◆ **FRAGMENTO SELECCIONADO**:

Sábado, 22 de agosto de 2015 | Hoy
La Auditoría General de la Nación presenta en sociedad la restauración del viejo Instituto Biológico, una pieza
notable y poco conocida que había sido muy maltratada, pero ahora recupera su gloria veneciana.
Por Sergio Kiernan
Hace noventa años, un veneciano se daba un gustazo de esos que sólo cuando si fa l’America. Atilio Locati era inquieto, iba y venía entre Italia y Argentina y su obra quedó dispersa, fue demolida como efímera –hizo varios pabellones muy hermosos para la Exposición Industrial del Centenario que sobreviven en fotos– o es amadísima, como el Teatro Vera de Corrientes. Pero su sueño italiano está en la avenida Rivadavia, frente a la Plaza de los dos Congresos, y es una versión “rascacielos” de la Torre dei Mori de la piazza San Marco, diseñada por Mauro Codussi en 1496. Locati es el autor del Instituto Biológico Argentino, la actual sede de la Auditoría General de la Nación, y un tapado del patrimonio porteño.

◆ **MATERIAL DE ORIGEN**:

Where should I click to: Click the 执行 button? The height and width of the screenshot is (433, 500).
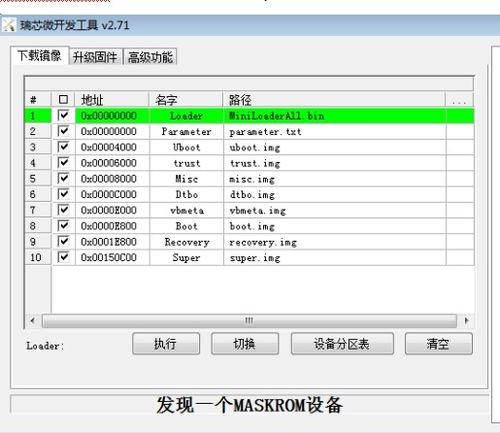coord(166,344)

◆ **LO QUE SE PIDE**:
1: Del artículo sobre el Instituto Biológico, vuelve a escribir todo lo que va desde "Por Sergio Kiernan" hasta "del patrimonio porteño.", cambiando "Plaza de los dos Congresos" por "Plaza de Mayo".
2: Según el artículo sobre el Instituto Biológico, ¿quién diseñó la Torre dei Mori de la piazza San Marco y en qué año?

◆ **RESPUESTAS**:
1:
Por Sergio Kiernan
Hace noventa años, un veneciano se daba un gustazo de esos que sólo cuando si fa l’America. Atilio Locati era inquieto, iba y venía entre Italia y Argentina y su obra quedó dispersa, fue demolida como efímera –hizo varios pabellones muy hermosos para la Exposición Industrial del Centenario que sobreviven en fotos– o es amadísima, como el Teatro Vera de Corrientes. Pero su sueño italiano está en la avenida Rivadavia, frente a la Plaza de Mayo, y es una versión “rascacielos” de la Torre dei Mori de la piazza San Marco, diseñada por Mauro Codussi en 1496. Locati es el autor del Instituto Biológico Argentino, la actual sede de la Auditoría General de la Nación, y un tapado del patrimonio porteño.

2: Mauro Codussi, en 1496.